Wieso ist die maximale Rahmengröße bei Mercury SL und das Faunus LSD
nur ein L ?
Liegt das an allein der sportlichen Ausrichtung der Bikes oder fallen die
Rahmen aufgrund ihrer Geometrie anders aus?

Konkret geht es mir darum: Ich habe günstig einen Faunus LSD Carbon 2003
Rahmen in Größe M gesehen. Jetzt frage ich mich, ob dieser für mich passen
würde (Größe 1,85m, schrittlänge 90 cm).

Karsten


----------



## carloz (17. September 2004)

Also ich hab kein Faunus, aber das Mercury und den Rahmen in Gr.

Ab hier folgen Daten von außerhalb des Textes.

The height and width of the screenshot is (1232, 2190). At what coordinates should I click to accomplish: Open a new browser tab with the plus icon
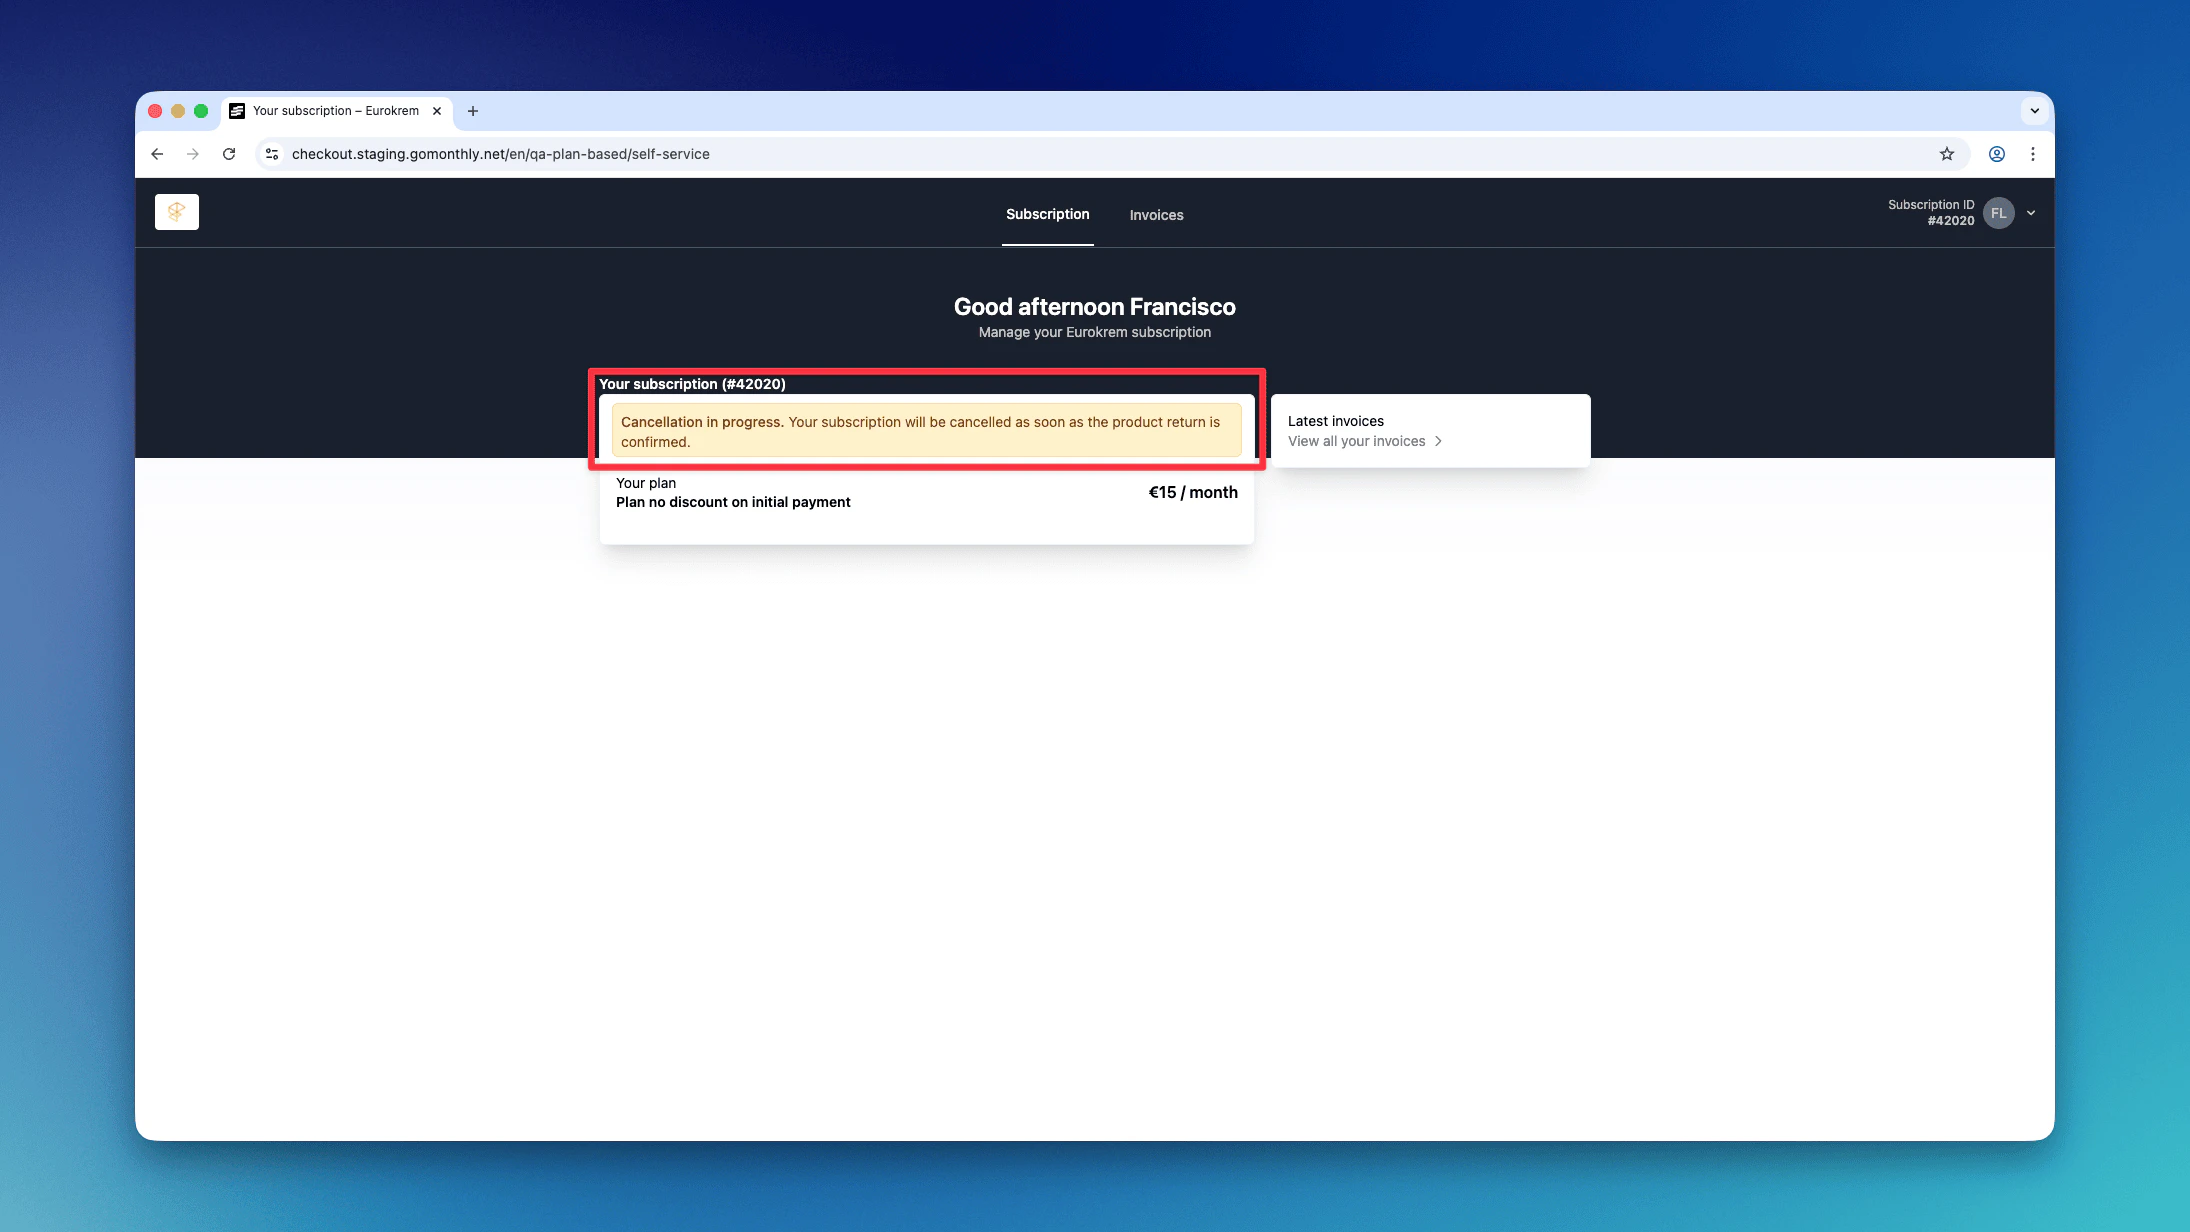473,111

L und bin 1,77 klein.
Der Rahmen is scho mächtig 

greetZ
CarloZ


----------



## MTB-News.de




----------



## chris84 (17. September 2004)

Größe M wird bei 185cm und 90cm Beinlänge schon ein bisserl eng, da ist L wohl die bessere Wahl. Auf jeden Fall mal beide Größen probesitzen. 
Ich bin 190cm groß, habe so 91-92cm Schrittlänge und fahre ein Mercury in L, und das dürfte auch keinen deut kleiner sein, die Sattelstütze ist bis zu Markierung ausgezogen, und so passts optimal!
Also ich würde an deiner Stelle eher zu L tendieren, aber auf jeden Fall probefahren!

MFG
Chris


----------



## Herr Bert Werk (27. September 2004)

Mail-Statement seitens Bergwerk:

....
Leider kommt eine
Serie für das Mercury XL derzeit nicht in Frage, da die bei Bergwerk
eingesetzten Rohre zu dünnwandig wären! 
....

schade.

. Herr Bert Werk


----------



## Brägel (27. September 2004)

ist doch eigentlich ziemlich klar L


----------